Thousands of Sea Turtles on a Single Beach
The Arribada is the mass-nesting phenomenon of Olive Ridley turtles coming ashore together to lay their eggs. The word means "arrival" in Spanish — in a single nesting event, thousands to tens of thousands of turtles converge on the same beach. It's only seen along certain Pacific coasts in Mexico, Costa Rica, and Panama, making it a globally rare sight.
"The Arribada has started"
September 2015, less than a month before my return to Japan. I got the news that an Arribada was happening. There was no way I was leaving Costa Rica without seeing one. I made the call to go right then.
The problem was the distance. From my post in San Vito to the beach, it was over 14 hours by bus. I went anyway.
The Arribada Was Already Over
The next morning, I went to the beach.
A vast stretch of black sand, perfectly clear sky. And — not a single turtle.

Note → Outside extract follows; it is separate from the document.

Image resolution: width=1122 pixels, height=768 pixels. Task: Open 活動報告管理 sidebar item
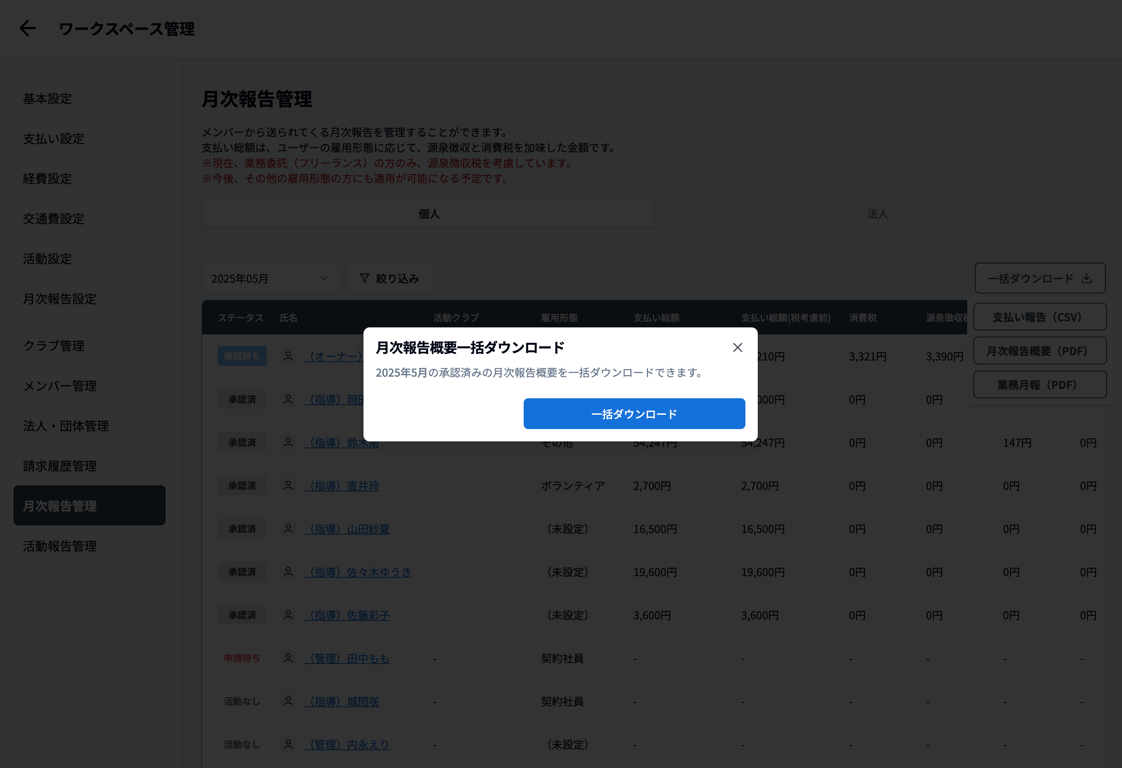pos(60,546)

The sand was scattered with countless eggshells. The Arribada had happened about a week before I arrived, and the turtles, finished with their nesting, had long since returned to the sea.
I Ate a Sea Turtle Egg
Since I'd come all this way, I tried a sea turtle egg. The local way: pour tomato juice into a shot glass, drop in one turtle egg.
The white was loose and didn't set. The yolk had a springy texture I wasn't going to chew on, so I swallowed it whole.
Harvest and sale of sea turtle eggs is illegal in Costa Rica, but at the time some Pacific coast communities still harvested as a local custom. Today, protections are stricter.
14 hours by bus and it was already over. I don't regret it. The vast stretch of black sand, the dog that came along, the turtle egg I swallowed whole — I still remember it all clearly. The farthest trip I made in Costa Rica.